Published online by Cambridge University Press: 15 April 2023
This is the essence of secular stagnation – sick recoveries which die in their infancy and depressions which feed on themselves and leave a hard and seemingly immovable core of unemployment. (Extract from Alvin Hansen’s Presidential address to the American Economic Association, 1938, reproduced in the March 1939 issue of the American Economic Review)
This final chapter focuses on three interrelated themes. The first section considers, with particular reference to the UK, the nature of the recovery now under way in many Western countries in the wake of the Great Recession. The second takes stock of what, if anything, has been done about the ‘too big to fail’ banks. And the third section asks whether the crisis is really over.
A slow recovery
Several years on from the crash, and it is clear that there has been a return to growth in much of the Western world, including the US, UK, and even the Eurozone.1 The recovery has been slow in coming, and there may well be an underlying reason for this, as set out below.
But the nature and timing of recovery also depends on country-specific factors, and this is a task for specialists to comment on and evaluate. I confine myself here to presenting some data relating to the nature of the recovery occurring in the country with which I am most familiar, the UK.

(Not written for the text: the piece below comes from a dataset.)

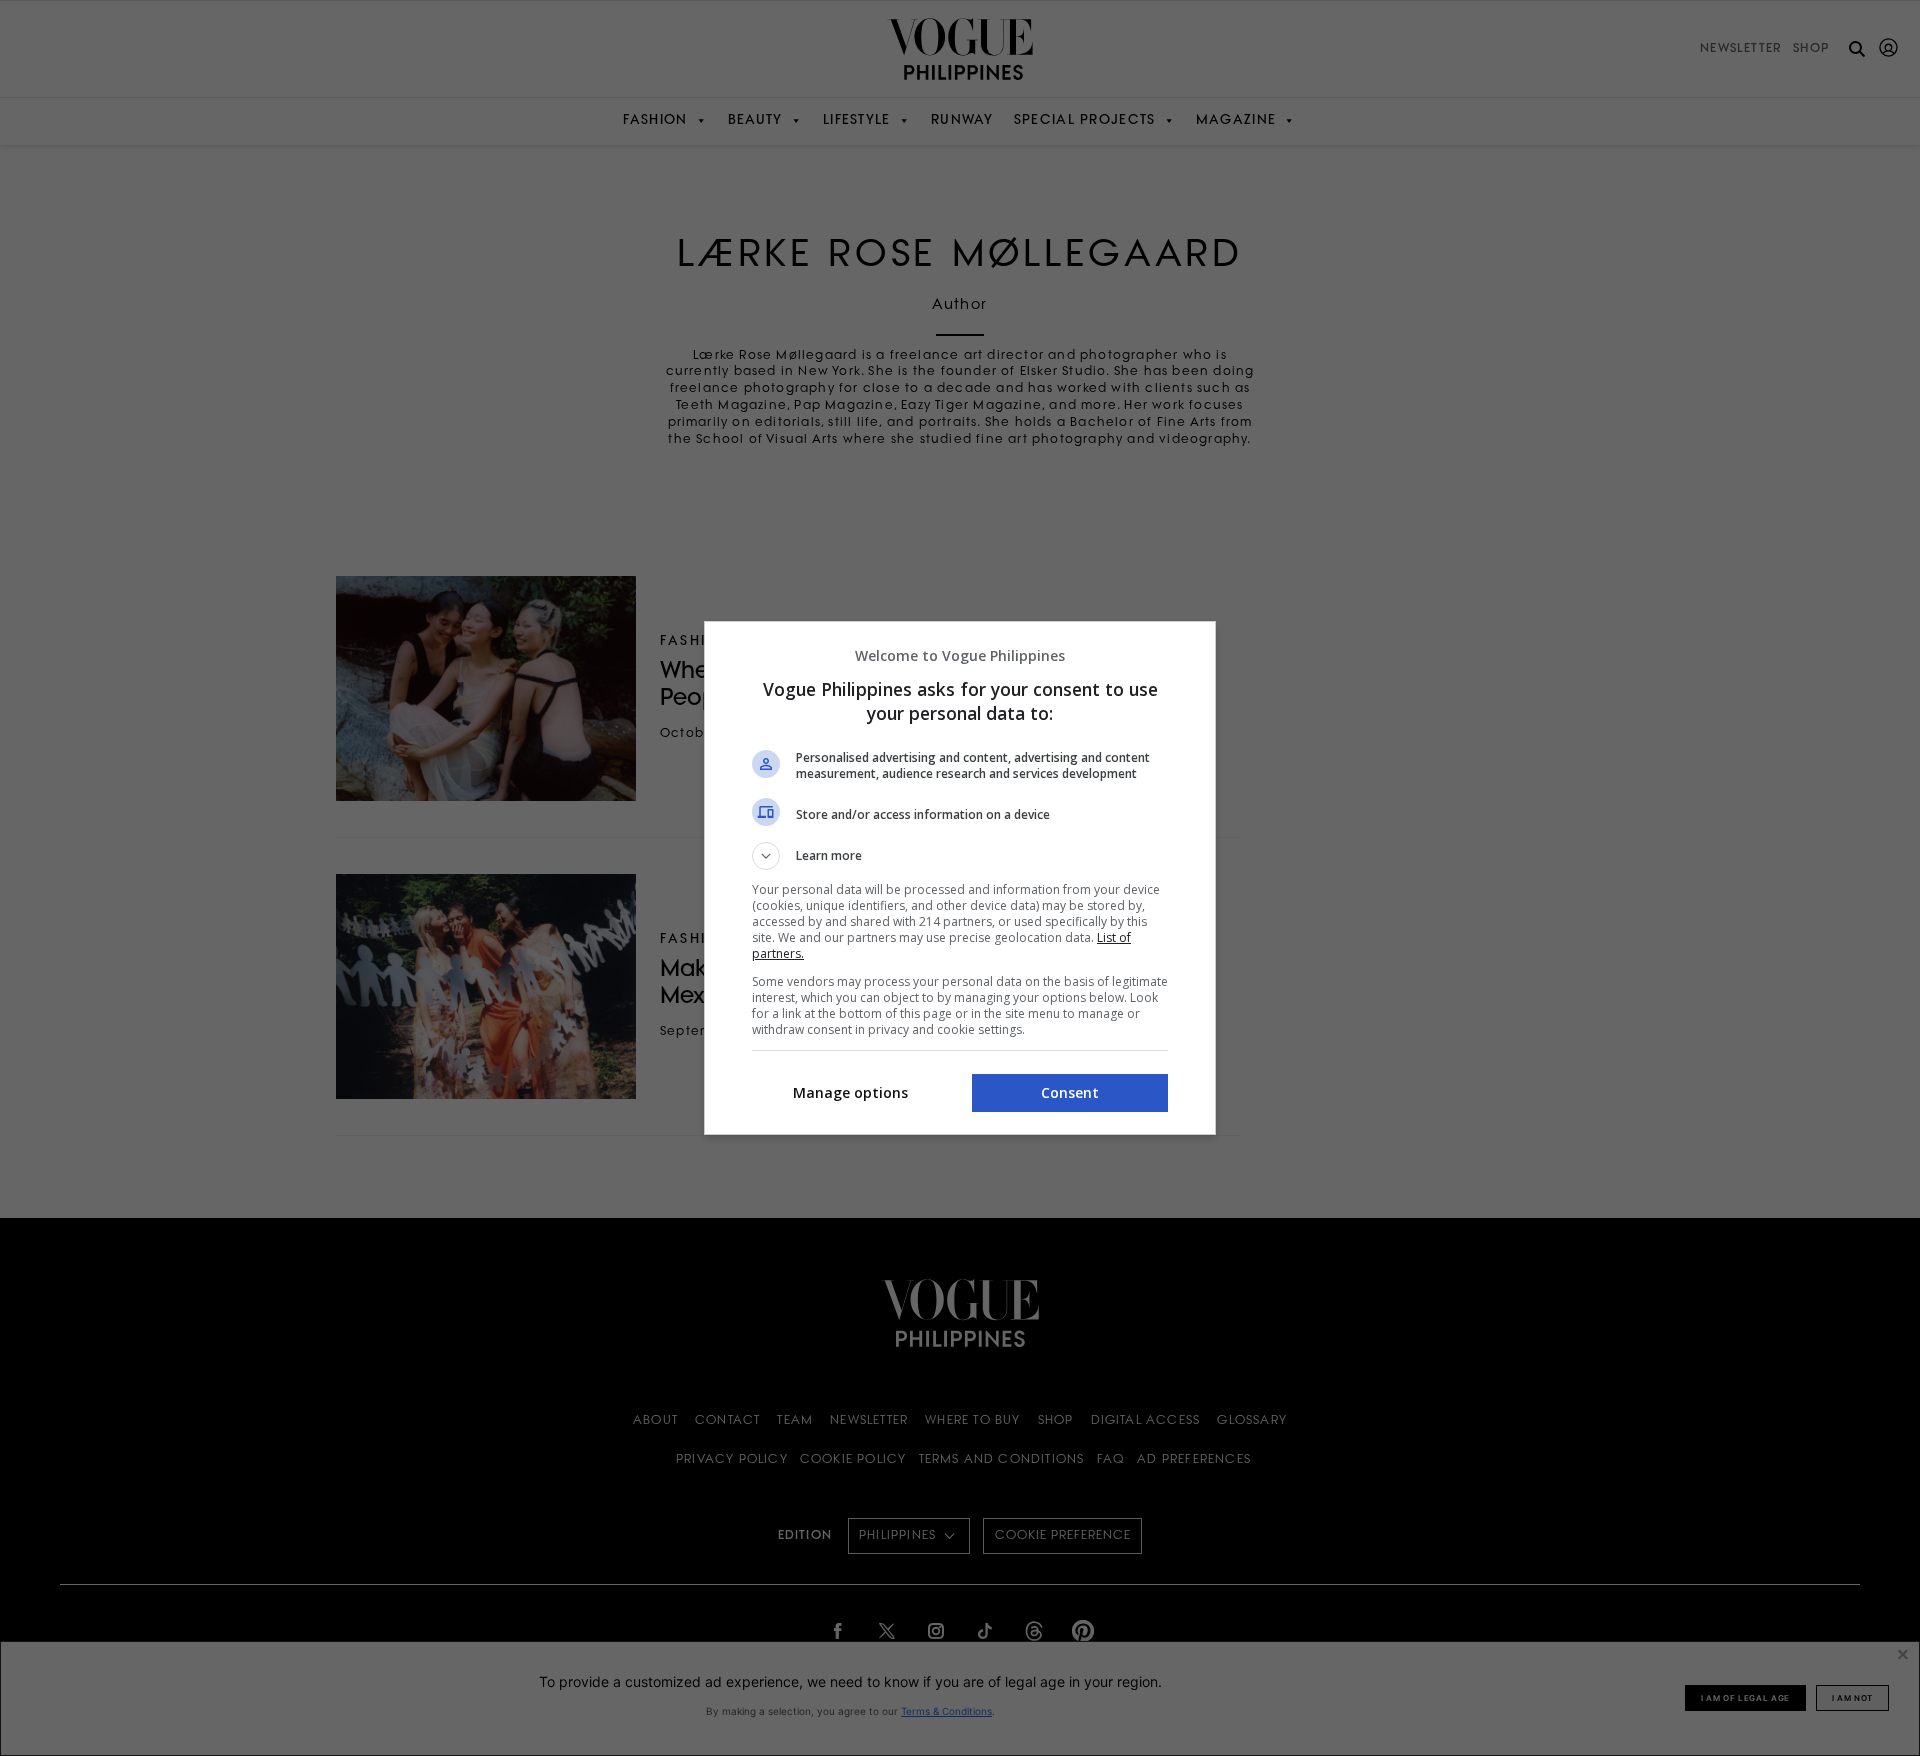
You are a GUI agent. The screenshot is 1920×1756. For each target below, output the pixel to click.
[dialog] (960, 878)
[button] (960, 856)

At the time of writing (September 2015), what I think can best be described as a fragile recovery has been in place in the UK for some two-and-a-half years, with economic output at last surpassing its precrisis peak, and unemployment falling to 1.91 million, or 5.8 per cent of the adult population, in the three months to the end of November 2014, according to the ONS. When the great financial crash hit, the unemployment rate was a little over 5 per cent, or 1.6 million. Towards the end of 2009, it was almost a million higher, at 2.5 million, or 8 per cent. Unemployment peaked at almost 2.7 million at the end of 2011.
The pain of the recession has also been spread widely through lower wages,2 although real wages, too, were 1 per cent higher in the final quarter of 2014 than a year earlier.